The abuser doesn't deserve "it"?  Deserve WHAT?  The price of
freedom is the chance that some will occasionally abuse it.  But the
question remains, how do you limit any option, activity, or service
to the "deserving"?  How would an operator determine what is "abuse"
in advance so as to prevent it?

> And by "abuse", I do NOT mean "causes harm to themselves", but to
> others who have not given permission for that abuse to be heaped on
> them.  So drink yourself to death with a needle in your arm while
> shooting yourself in the head, I don't give a rusty fuck ... but
> should you be allowed to do it to someone else?

Did you wake up on the wrong side of the bed or take nasty pills
this morning or something?  Maybe people don't want a "rusty fuck"
from you -- especially those without current tetnaus vaccinations.
<g>

> There are folks out there who are actively and deliberately causing
> harm to others under the umbrella of anonymity ... if there were some
> way to stop that, without taking the right to anonymity away from
> everyone, would you do so?

For anyone wishing solutions, they exist.  Those who are offended by
anonymous e-mail can request that they be blocked from receiving it.
There are also ways to set up one's mailer software to block or
ignore incoming mail that matches certain patterns.

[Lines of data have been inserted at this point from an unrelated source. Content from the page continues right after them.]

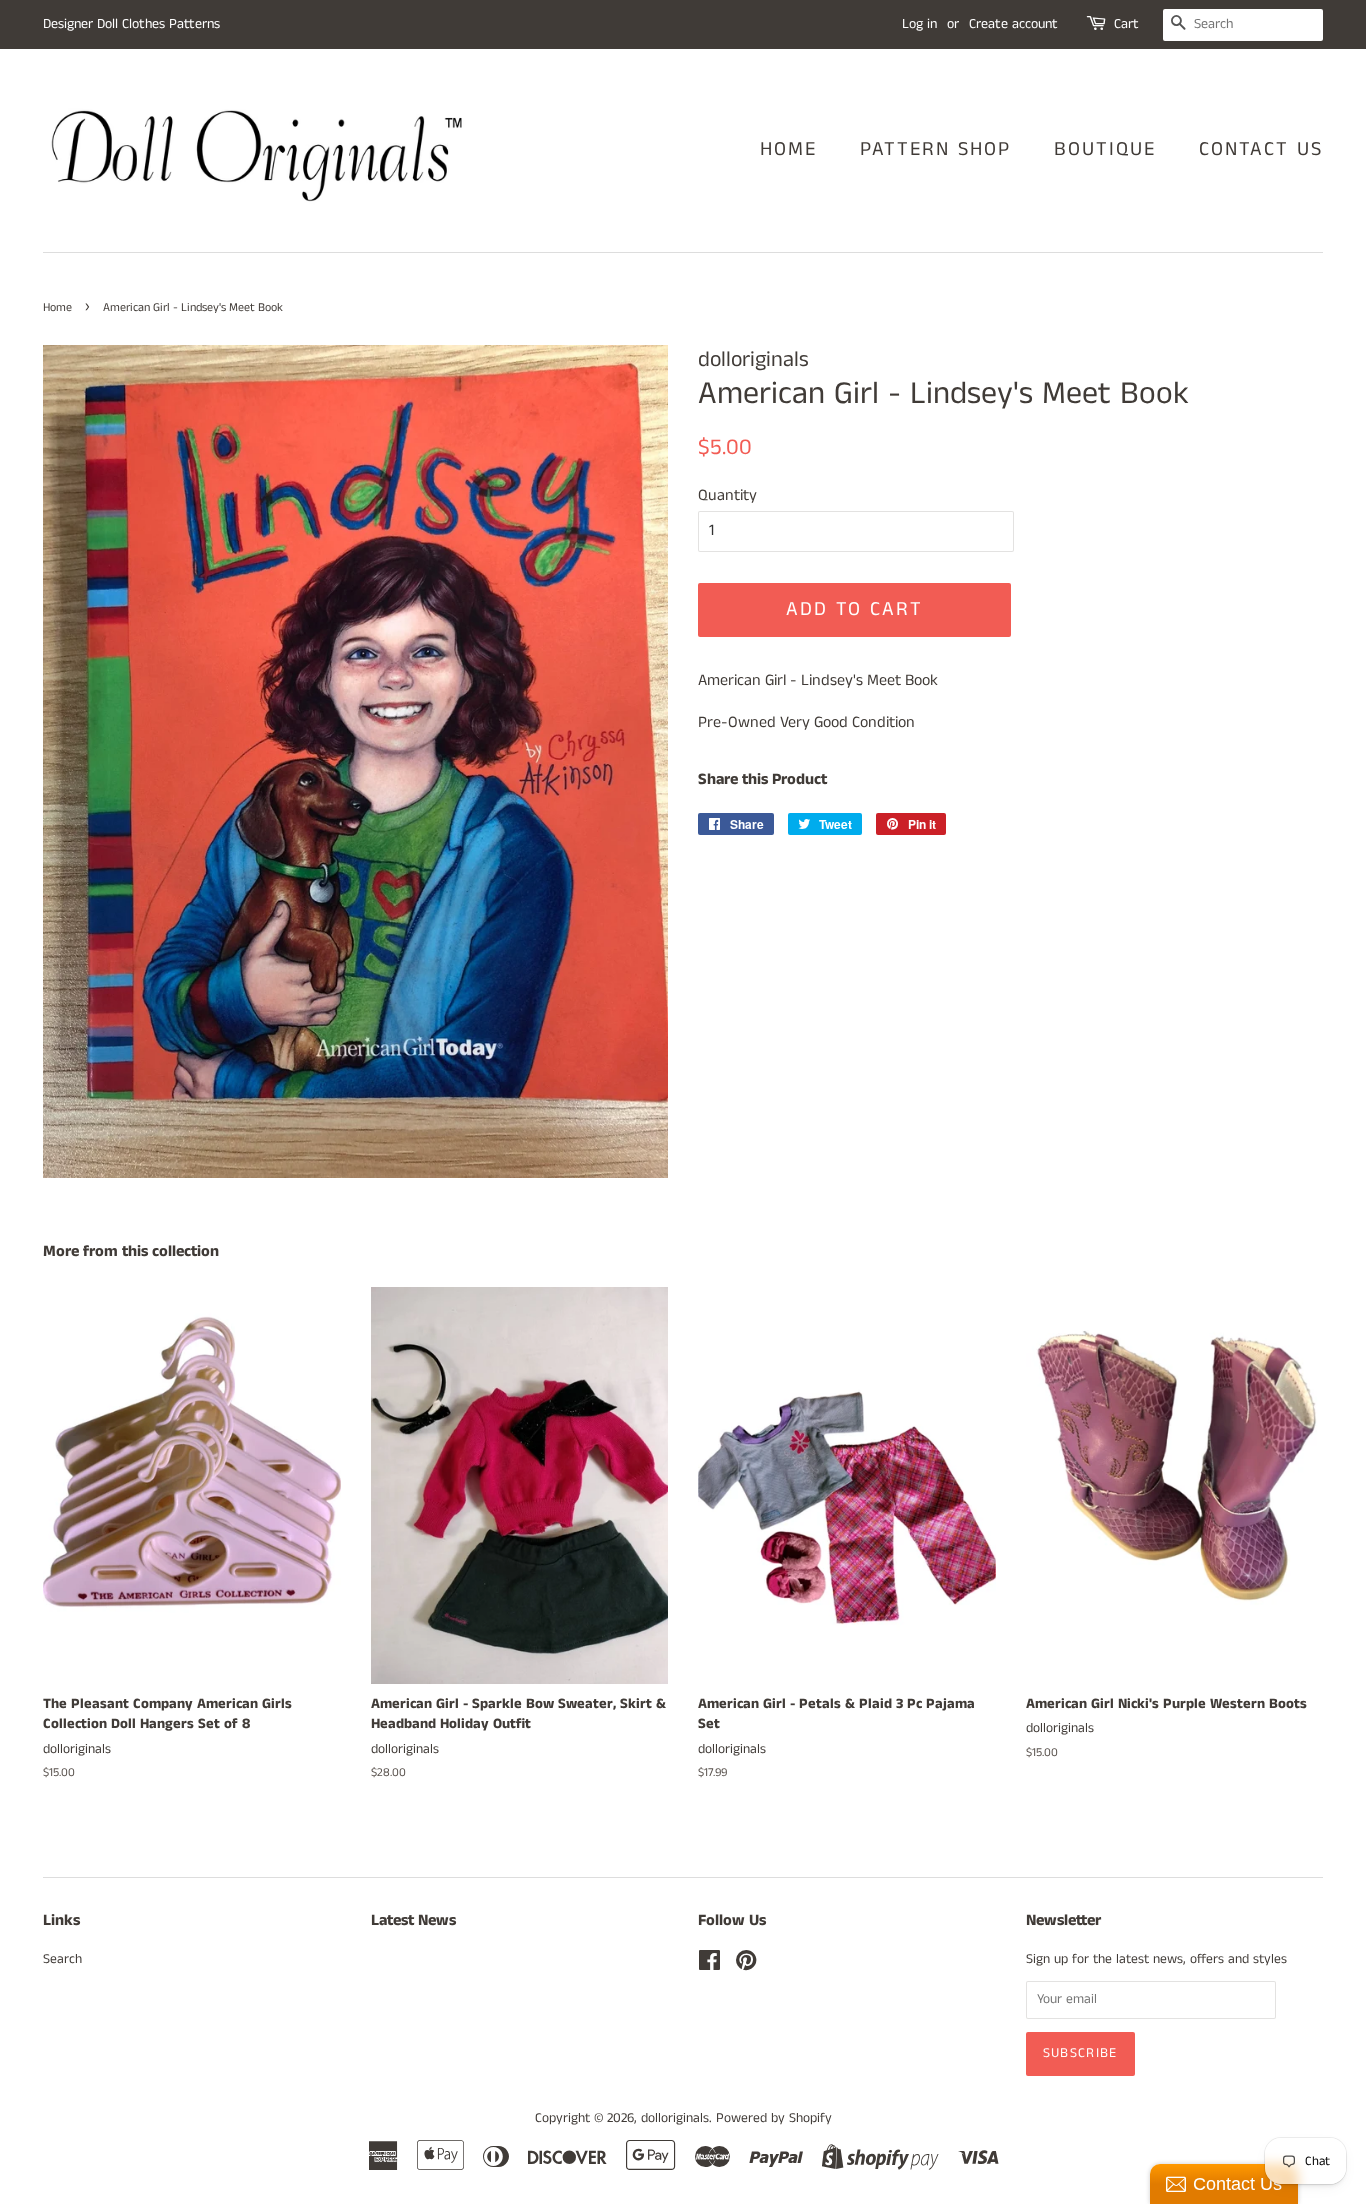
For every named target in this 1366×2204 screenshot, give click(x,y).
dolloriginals (675, 2118)
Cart (1126, 24)
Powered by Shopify (774, 2118)
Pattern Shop (935, 149)
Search (62, 1959)
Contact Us (1261, 149)
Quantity (727, 495)
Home (788, 149)
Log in (919, 24)
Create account (1013, 24)
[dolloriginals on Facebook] (709, 1965)
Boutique (1105, 149)
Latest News (413, 1920)
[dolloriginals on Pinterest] (746, 1965)
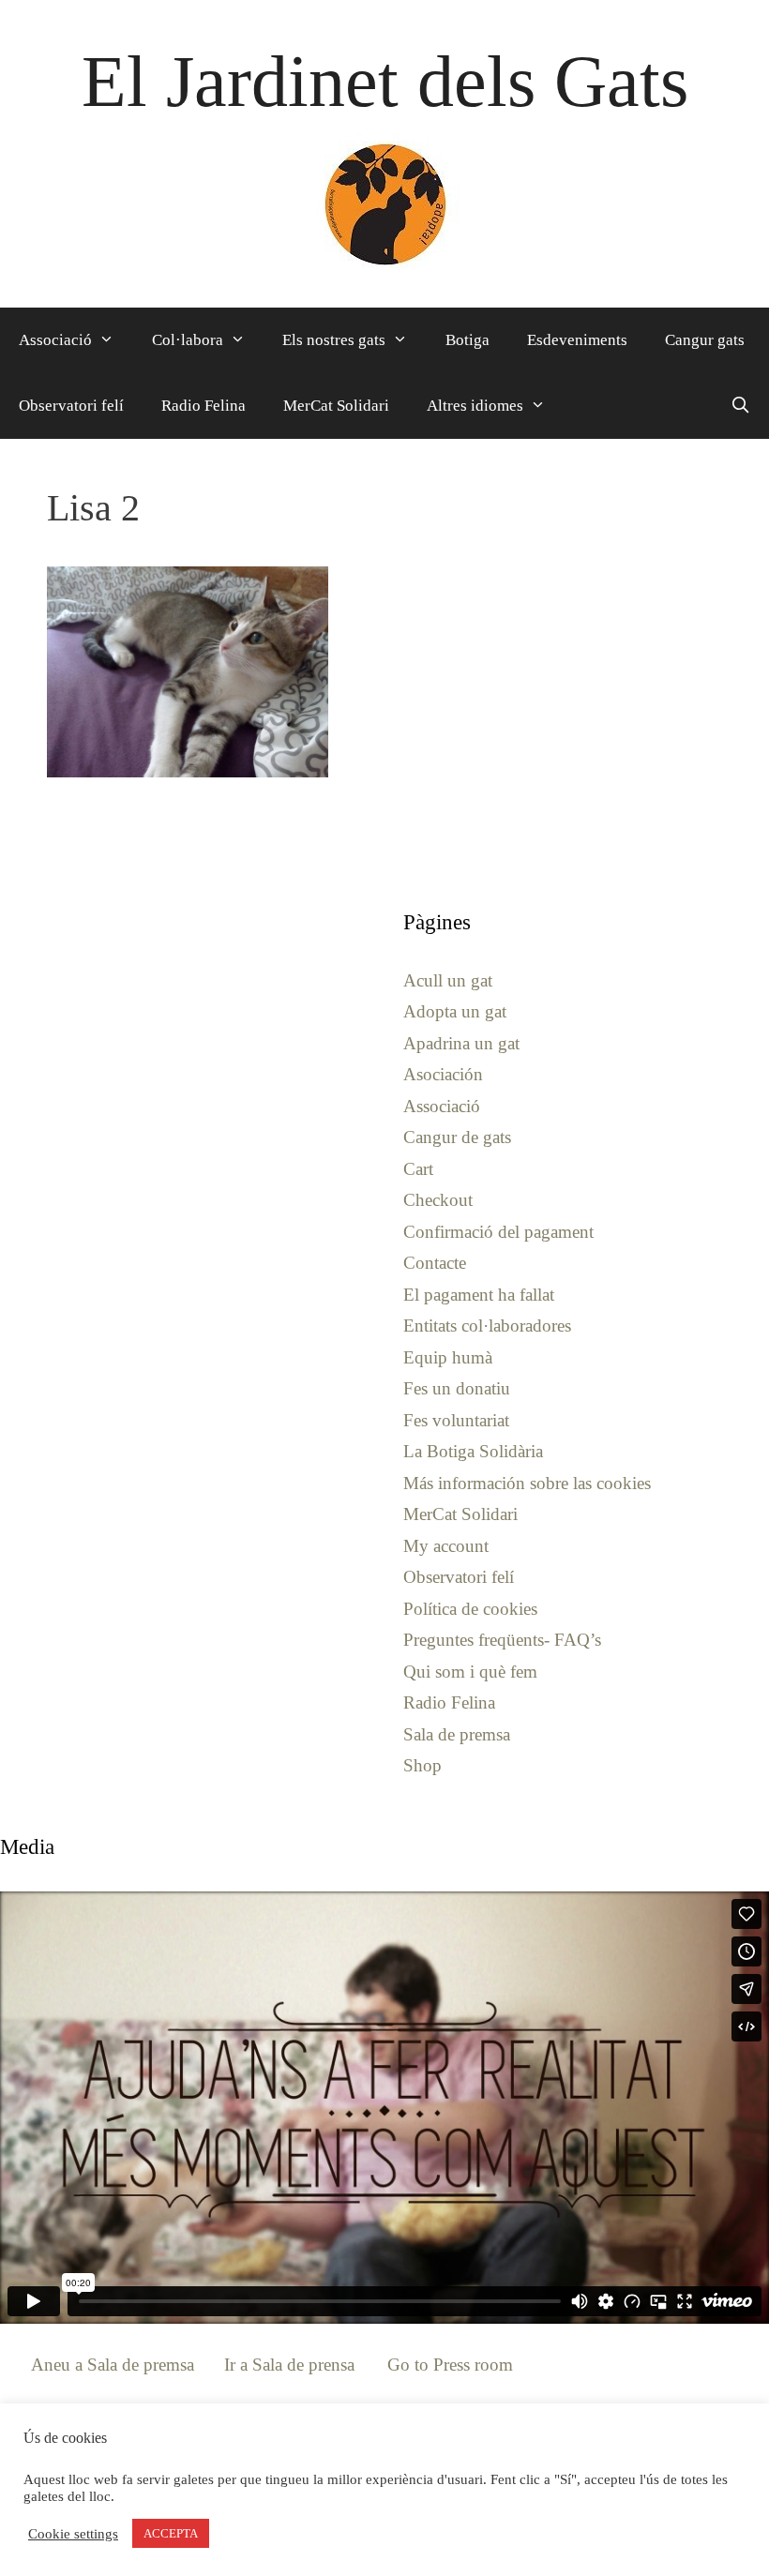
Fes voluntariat (456, 1420)
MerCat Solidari (336, 405)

> If we're smart enough to come up with the means for providing this
> service, aren't we smart enough to figure out some way to keep abusers
> from giving all of us a bad rap, and hurting others while doing
> so? 

Other than blocking people from receiving it, upon their request,
what would you suggest?  Having remailer operators censoring each
and every piece of mail sent through the server?

> Just wondering ... I see a lot of talk about empowerment in this and
> related ng's, but very little talk about responsibility, and, frankly,
> that kinda scares me.
> 
> Ta.

How do you build "responsibility" into an inanimate object or server
to compensate for an occasional lack of responsibility by a user,
whether it be "cars/guns/booze/drugs/anonymity"?